And I never understood the little bunny foo foo song… But it was BOP for me.

on quick edit, I didn’t mention that both songs were rehearsed weekly with the music teacher.

Our version:

Great green gobs of greasy grimy gopher guts
Mangilated monkey meat
Little dirty birdie feet
French fried eyeballs swimming in a bowl of blood
And me without my spoon!

The version I know is:
Great green globs of greasy grimy gophet guts
mutliated monkey’s meat
toasted little birdie’s feet
French fried eyeballs swimming in a pool of blood,
Me without my spoon!

My next oldest sister tortured me one day by singing that song over and over. I actually felt nauseated by it!

Here’s a song we used to sing as kids.

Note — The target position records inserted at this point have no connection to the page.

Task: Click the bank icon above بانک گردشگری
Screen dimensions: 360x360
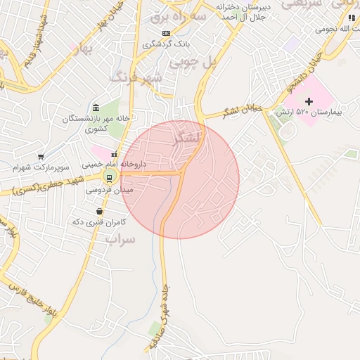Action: [x=166, y=33]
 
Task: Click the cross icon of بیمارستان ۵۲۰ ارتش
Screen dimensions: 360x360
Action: [x=309, y=102]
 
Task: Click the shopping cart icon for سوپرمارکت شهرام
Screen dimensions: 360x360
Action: [x=41, y=157]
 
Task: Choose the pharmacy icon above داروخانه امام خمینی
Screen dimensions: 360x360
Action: [x=114, y=153]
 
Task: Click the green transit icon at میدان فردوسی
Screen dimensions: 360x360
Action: [x=108, y=176]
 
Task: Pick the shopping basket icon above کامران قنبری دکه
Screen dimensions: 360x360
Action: [x=99, y=211]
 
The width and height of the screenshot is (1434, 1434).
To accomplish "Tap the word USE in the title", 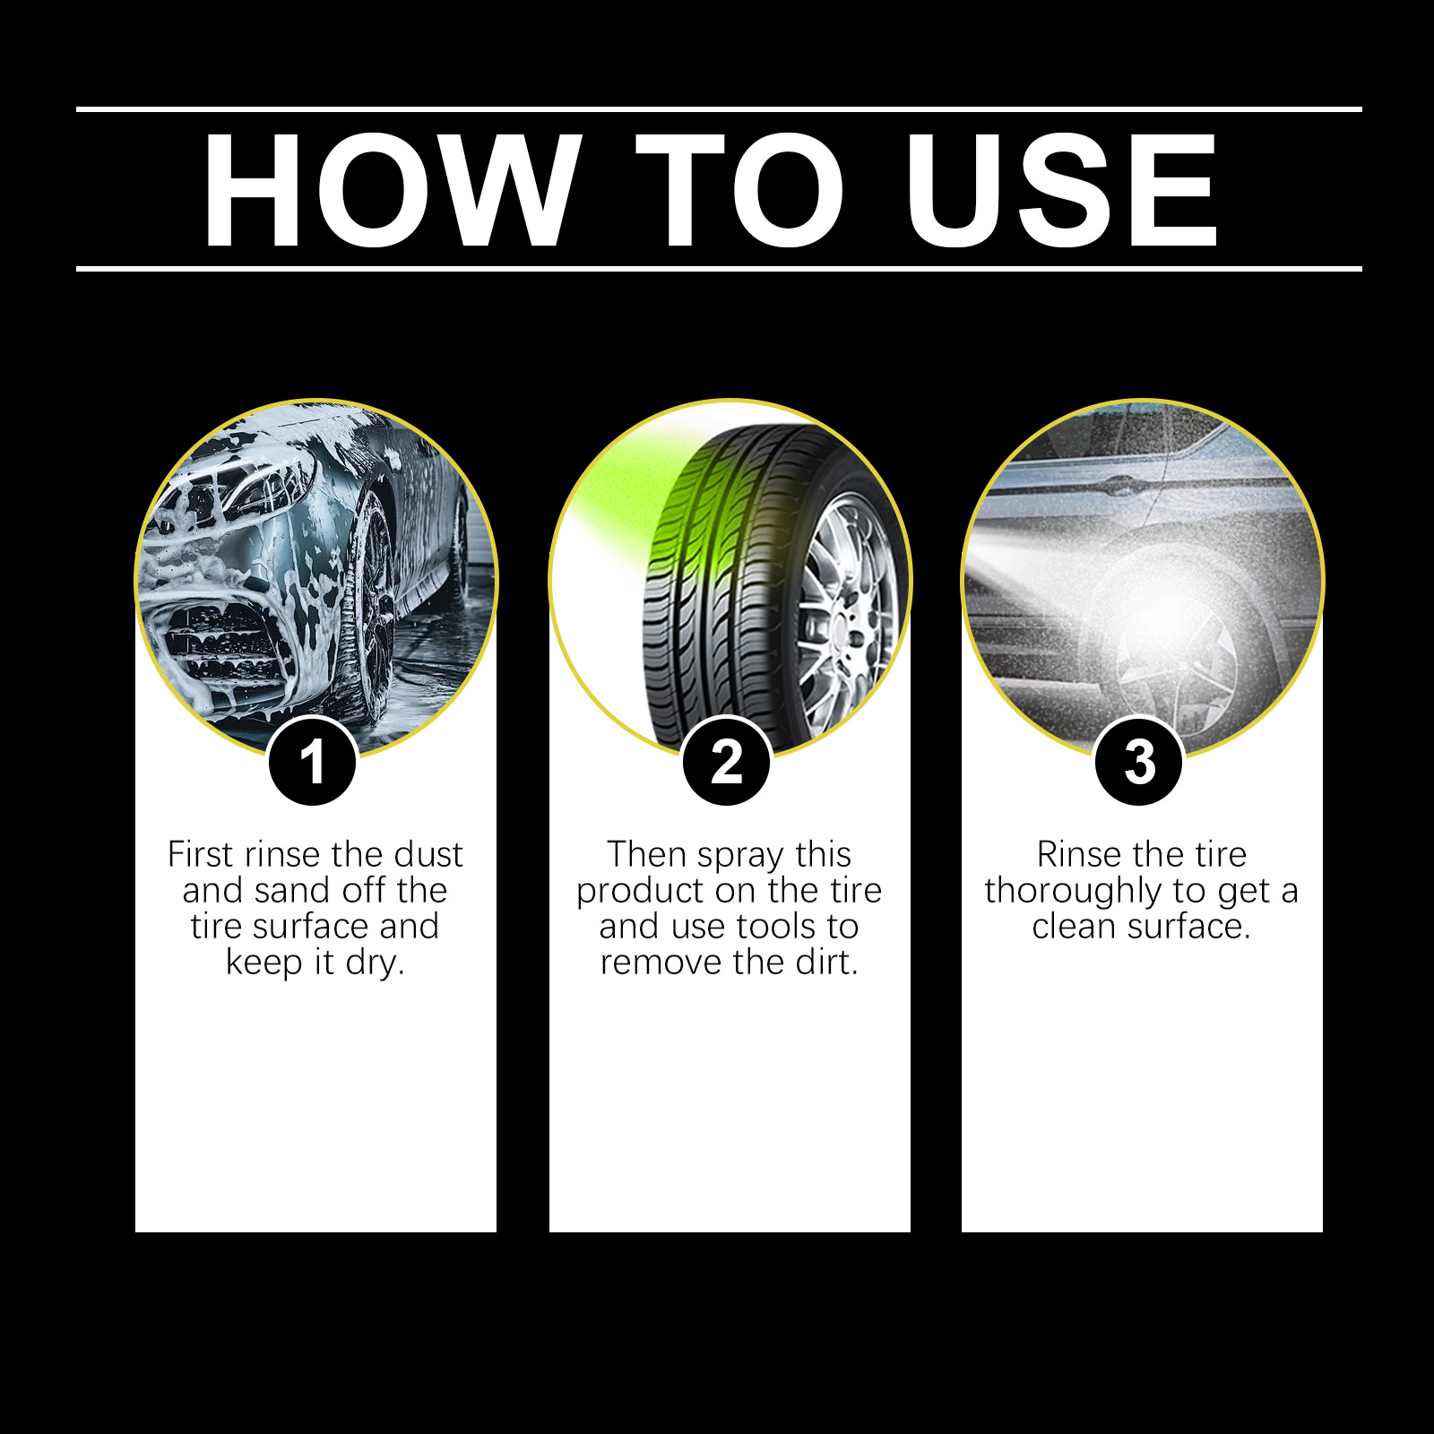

It’s sung to the tune of “I’m looking over a four leaf clover”

I’m looking over, my dead dog, Rover
That I overlooked before!
One leg is broken
The other is gone
One leg is lying on our front lawn
There’s no use explaining the one remaining
Is down on the basement floor!

No, no, no. It’s:

Great green gobs of greasy grimy gopher guts
Mutilated monkey meat
Dirty dirty birdie feet
French-fried eyeballs hopping up and down the street
Mommy, I forgot my spoon

And the Dead Dog Rover song:

I’m looking over my dead dog Rover
That I overran with the mower
One leg is missing, the other is gone
One leg is scattered all over the lawn
There’s no need explaining the one remaining
Is out by the neighbor’s door
I’m looking over my dead dog Rover
That I overran with the mower

There was also this stirring poem, recited in an outrageously fake New York mobster accent:

Thoity doity poiple boids
Settin’ on a coib
Boipin’ and a choipin’ and a-eatin’ doity woims.
Along came Boit and a skoit named Goit
And when they saw those
Thoity doity poiple boids
Settin’ on a coib
Boipin’ and a choipin’ and a-eatin’ doity woims,
Man, was they poitoibed!

All you gopher guts eaters are WRONG, WRONG, WRONG: it is
Dirty turdy birdie feet

My local library has a book published in 1978 entitled One Potato, Two Potato: The Folklore of American Children which is a sociological study of rhymes and songs sung by children. I’ve only skimmed through the book- I’ll have to actually read it someday and see what’s in there. One of my favorites that I do know is in the book is one I had never heard before, but I find amusing:

(sung to “The Addams Family” by Vic Mizzy)
The Addams Family started
When Uncle Fester farted
They all came out retarded*
The Addams Family!

*Alternatively “I think they’re all retarded”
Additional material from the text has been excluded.